La maîtrise du risque, enjeu crucial pour toute entreprise
Dès lors que l’irresponsabilité politique fondée sur le clientèlisme à grande échelle et un égalitarisme forcené engendre la pauvreté économique, il ne faut pas s’étonner si les piliers de la société finissent par vaciller. Ces piliers ont pour nom liberté et fraternité qui forment ensemble un terme unique, la solidarité, car nous ne somme jamais libres seul, et il n’existe pas de fraternité sans liberté, sauf à projeter la création d’une société collectiviste et totalitariste. Audiard nous apprend avec l’élégance du rire qu’en économie comme en univers de truands, tout est affaire de confiance, de loyauté et de détermination. Et pour qu’il y ait confiance, il fait que les règles du jeu soient stables, connues à l’avance et partagées, c’est à dire qu’une égale information soit donnée à tous : sans confiance, pas de croissance !
Le séminaire d’entreprise permet le partage d’expériences et échanges de vue.
Très cher AV,
Dans les merveilleux dialogues de Tonton Audiard, on pourrait détourner cet échange pour illustrer un sentiment très répandu chez les braves contribuables immobilisés sur le territoire national, celui de se faire avoir.
MONSIEUR SAPIN : Tu va voir que c’est pas possible, j’ai adopté le système le plus simple, regardes ! On prend les chiffres de l’année dernière, et on les reporte.
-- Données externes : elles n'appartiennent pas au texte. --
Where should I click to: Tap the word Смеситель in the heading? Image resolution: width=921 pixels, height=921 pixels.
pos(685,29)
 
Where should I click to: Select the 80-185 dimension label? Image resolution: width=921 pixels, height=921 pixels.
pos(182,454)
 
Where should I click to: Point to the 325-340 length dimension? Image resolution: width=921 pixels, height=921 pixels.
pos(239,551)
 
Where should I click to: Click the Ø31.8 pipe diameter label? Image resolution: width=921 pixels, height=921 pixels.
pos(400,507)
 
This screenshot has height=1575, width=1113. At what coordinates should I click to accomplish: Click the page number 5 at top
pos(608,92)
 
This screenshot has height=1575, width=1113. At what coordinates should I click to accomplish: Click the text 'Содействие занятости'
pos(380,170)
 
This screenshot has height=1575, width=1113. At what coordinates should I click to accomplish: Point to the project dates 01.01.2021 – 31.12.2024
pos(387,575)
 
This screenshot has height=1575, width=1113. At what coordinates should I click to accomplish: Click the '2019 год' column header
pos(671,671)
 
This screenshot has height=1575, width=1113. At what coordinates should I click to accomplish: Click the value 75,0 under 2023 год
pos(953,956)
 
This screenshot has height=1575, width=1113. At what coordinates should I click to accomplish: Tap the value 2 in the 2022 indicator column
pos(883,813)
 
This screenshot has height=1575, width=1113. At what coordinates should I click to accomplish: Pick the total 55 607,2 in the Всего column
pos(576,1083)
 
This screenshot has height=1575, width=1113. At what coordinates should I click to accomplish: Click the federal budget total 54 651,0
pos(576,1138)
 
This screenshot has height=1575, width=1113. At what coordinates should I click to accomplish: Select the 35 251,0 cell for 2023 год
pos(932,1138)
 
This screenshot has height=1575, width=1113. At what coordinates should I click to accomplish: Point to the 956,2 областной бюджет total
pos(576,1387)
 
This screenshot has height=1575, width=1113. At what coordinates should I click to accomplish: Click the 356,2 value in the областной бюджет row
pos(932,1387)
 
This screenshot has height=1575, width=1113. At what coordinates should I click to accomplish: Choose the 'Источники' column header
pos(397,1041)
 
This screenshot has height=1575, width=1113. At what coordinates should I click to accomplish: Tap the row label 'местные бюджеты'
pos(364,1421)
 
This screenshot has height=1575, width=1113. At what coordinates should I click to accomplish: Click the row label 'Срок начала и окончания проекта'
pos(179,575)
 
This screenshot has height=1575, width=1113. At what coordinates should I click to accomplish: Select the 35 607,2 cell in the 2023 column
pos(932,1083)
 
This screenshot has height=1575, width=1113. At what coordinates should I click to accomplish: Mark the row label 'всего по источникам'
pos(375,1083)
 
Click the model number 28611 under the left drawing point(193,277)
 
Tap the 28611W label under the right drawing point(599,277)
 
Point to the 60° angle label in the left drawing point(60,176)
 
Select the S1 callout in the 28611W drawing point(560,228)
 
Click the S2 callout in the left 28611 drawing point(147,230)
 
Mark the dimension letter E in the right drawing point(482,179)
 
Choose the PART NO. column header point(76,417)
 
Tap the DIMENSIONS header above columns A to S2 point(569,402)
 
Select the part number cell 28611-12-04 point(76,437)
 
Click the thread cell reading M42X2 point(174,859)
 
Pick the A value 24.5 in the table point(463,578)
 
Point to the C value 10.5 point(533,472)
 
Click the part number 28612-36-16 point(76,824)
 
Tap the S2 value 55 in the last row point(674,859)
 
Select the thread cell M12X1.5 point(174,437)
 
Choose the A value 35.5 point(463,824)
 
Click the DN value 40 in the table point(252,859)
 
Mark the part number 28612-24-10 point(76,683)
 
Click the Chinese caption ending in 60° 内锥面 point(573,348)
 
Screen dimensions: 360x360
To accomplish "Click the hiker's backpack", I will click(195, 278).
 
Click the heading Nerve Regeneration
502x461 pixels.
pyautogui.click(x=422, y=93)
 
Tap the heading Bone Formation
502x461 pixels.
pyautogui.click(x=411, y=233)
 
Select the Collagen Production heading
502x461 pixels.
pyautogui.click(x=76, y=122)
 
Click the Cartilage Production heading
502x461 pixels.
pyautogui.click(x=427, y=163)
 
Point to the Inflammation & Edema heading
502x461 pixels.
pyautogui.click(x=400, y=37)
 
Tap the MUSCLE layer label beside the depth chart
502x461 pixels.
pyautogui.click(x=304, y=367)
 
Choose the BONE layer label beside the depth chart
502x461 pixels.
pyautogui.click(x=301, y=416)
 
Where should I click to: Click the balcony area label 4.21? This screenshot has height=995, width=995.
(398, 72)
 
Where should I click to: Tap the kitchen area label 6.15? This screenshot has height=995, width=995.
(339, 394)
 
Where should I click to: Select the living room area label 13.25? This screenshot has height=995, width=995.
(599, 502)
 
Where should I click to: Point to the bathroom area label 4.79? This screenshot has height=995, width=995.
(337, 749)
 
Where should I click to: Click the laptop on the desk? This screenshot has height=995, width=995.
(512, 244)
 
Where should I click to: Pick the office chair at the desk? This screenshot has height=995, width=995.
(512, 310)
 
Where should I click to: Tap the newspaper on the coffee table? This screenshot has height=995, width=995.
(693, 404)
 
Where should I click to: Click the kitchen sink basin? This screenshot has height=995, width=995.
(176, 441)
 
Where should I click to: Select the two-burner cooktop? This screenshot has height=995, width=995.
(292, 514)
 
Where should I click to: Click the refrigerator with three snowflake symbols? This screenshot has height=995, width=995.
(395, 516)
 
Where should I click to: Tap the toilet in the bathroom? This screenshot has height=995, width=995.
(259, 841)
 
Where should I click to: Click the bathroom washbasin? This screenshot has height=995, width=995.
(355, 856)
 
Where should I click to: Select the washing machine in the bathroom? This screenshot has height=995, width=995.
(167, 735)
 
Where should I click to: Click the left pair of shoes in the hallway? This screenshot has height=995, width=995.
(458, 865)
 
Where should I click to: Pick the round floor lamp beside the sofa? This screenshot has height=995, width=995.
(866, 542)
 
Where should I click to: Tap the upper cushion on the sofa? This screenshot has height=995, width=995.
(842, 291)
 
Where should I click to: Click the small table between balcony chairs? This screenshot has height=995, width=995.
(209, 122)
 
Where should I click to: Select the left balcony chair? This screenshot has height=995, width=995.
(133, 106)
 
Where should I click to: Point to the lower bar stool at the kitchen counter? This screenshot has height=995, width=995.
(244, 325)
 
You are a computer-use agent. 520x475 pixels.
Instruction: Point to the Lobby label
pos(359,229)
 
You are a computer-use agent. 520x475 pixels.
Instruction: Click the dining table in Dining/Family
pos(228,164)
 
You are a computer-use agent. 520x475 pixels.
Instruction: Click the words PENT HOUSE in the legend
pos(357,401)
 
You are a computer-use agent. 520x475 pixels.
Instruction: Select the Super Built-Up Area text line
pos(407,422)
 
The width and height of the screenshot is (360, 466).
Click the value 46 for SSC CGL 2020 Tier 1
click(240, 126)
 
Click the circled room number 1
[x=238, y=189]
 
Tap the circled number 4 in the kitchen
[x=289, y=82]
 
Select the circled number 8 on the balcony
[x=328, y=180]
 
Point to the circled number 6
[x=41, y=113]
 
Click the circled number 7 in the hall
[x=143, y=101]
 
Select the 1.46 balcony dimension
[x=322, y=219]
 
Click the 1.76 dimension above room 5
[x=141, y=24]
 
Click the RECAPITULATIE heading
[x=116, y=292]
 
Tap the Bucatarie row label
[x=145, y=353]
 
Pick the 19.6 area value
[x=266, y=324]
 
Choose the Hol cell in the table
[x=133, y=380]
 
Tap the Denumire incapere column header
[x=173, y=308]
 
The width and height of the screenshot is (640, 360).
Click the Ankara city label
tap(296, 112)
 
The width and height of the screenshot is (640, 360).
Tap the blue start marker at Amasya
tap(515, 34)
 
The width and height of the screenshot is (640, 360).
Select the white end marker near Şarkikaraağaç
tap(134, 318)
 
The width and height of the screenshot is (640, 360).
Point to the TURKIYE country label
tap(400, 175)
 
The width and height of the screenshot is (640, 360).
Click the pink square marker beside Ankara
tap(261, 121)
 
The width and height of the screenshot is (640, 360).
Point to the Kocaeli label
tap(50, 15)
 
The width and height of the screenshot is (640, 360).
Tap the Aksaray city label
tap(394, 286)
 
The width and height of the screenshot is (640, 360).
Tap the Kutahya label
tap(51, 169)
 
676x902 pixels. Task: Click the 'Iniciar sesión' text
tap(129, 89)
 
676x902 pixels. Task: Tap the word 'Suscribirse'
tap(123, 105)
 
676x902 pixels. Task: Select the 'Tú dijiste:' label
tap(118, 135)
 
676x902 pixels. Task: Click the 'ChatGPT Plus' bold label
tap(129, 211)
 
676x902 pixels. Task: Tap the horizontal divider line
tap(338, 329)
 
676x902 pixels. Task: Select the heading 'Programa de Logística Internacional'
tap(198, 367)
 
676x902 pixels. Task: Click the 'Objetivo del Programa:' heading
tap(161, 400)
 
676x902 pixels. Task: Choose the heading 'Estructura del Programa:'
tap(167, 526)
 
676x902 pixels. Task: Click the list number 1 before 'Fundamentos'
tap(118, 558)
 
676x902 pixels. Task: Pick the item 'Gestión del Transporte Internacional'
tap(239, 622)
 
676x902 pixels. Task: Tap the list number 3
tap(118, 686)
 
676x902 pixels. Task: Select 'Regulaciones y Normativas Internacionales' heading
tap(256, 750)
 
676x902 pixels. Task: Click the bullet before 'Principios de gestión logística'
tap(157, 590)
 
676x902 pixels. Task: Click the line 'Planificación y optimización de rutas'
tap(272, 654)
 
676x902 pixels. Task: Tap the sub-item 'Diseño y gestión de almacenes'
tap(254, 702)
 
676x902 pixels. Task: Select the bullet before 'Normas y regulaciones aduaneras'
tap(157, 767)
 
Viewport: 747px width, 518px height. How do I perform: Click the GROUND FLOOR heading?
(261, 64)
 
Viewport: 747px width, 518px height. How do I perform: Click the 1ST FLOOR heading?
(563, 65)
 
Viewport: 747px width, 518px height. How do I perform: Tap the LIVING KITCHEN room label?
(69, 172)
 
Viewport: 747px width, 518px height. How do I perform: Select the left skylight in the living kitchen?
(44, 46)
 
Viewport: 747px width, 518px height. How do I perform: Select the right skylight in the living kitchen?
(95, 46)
Le contribuable : L’année dernière, on a battu des records !
MONSIEUR SAPIN : Et bien vous les égalerez cette année ! Vous avez l’air en pleine forme là ? Gais, entreprenants, dynamiques …
J’ai l’impression que le ministre n’est pas convaincu qu’en matière de matraquage fiscal lui et ses complices ont battu les records. Et tant qu’un contribuable est vivant, il est suffisamment en forme pour casquer. Même quand il décède, l’administration fiscale ne l’oublie jamais.